Your response should give back each record exactly, word for word.
*** Block opens ***
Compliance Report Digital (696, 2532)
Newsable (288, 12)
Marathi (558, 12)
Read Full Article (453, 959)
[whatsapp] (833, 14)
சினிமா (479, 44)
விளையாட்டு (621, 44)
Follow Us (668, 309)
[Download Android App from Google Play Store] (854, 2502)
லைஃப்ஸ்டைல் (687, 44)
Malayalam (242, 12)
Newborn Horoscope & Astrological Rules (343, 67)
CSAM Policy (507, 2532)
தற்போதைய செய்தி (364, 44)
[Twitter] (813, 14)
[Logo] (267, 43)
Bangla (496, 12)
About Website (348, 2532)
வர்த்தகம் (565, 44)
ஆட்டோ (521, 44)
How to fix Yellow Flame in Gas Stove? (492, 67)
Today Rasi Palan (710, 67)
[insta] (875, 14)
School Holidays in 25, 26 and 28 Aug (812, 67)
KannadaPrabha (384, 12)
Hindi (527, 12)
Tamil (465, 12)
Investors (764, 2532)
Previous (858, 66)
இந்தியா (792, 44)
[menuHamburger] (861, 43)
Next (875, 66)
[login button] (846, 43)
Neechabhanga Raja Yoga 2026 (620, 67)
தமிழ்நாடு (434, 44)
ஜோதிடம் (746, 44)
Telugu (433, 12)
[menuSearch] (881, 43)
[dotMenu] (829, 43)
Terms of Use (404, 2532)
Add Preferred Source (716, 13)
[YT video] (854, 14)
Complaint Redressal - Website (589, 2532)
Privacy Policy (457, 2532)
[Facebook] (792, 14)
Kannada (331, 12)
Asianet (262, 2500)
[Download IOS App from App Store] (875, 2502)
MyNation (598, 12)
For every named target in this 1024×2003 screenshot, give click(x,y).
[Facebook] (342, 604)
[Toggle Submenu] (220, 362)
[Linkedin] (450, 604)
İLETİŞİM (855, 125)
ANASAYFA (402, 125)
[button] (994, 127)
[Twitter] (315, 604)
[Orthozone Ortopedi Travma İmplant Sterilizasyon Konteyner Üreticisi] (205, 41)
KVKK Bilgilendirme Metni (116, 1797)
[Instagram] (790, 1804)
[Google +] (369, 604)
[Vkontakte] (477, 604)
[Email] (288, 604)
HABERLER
*** Block closes ***
**Exercise response:**
Compliance Report Digital (696, 2532)
Newsable (288, 12)
Marathi (558, 12)
Read Full Article (453, 959)
[whatsapp] (833, 14)
சினிமா (479, 44)
விளையாட்டு (621, 44)
Follow Us (668, 309)
[Download Android App from Google Play Store] (854, 2502)
லைஃப்ஸ்டைல் (687, 44)
Malayalam (242, 12)
Newborn Horoscope & Astrological Rules (343, 67)
CSAM Policy (507, 2532)
தற்போதைய செய்தி (364, 44)
[Twitter] (813, 14)
[Logo] (267, 43)
Bangla (496, 12)
About Website (348, 2532)
வர்த்தகம் (565, 44)
ஆட்டோ (521, 44)
How to fix Yellow Flame in Gas Stove? (492, 67)
Today Rasi Palan (710, 67)
[insta] (875, 14)
School Holidays in 25, 26 and 28 Aug (812, 67)
KannadaPrabha (384, 12)
Hindi (527, 12)
Tamil (465, 12)
Investors (764, 2532)
Previous (858, 66)
இந்தியா (792, 44)
[menuHamburger] (861, 43)
Next (875, 66)
[login button] (846, 43)
Neechabhanga Raja Yoga 2026 (620, 67)
தமிழ்நாடு (434, 44)
ஜோதிடம் (746, 44)
Telugu (433, 12)
[menuSearch] (881, 43)
[dotMenu] (829, 43)
Terms of Use (404, 2532)
Add Preferred Source (716, 13)
[YT video] (854, 14)
Complaint Redressal - Website (589, 2532)
Privacy Policy (457, 2532)
[Facebook] (792, 14)
Kannada (331, 12)
Asianet (262, 2500)
[Download IOS App from App Store] (875, 2502)
MyNation (598, 12)
For every named target in this 1024×2003 screenshot, give click(x,y).
[Facebook] (342, 604)
[Toggle Submenu] (220, 362)
[Linkedin] (450, 604)
İLETİŞİM (855, 125)
ANASAYFA (402, 125)
[button] (994, 127)
[Twitter] (315, 604)
[Orthozone Ortopedi Travma İmplant Sterilizasyon Konteyner Üreticisi] (205, 41)
KVKK Bilgilendirme Metni (116, 1797)
[Instagram] (790, 1804)
[Google +] (369, 604)
[Vkontakte] (477, 604)
[Email] (288, 604)
HABERLER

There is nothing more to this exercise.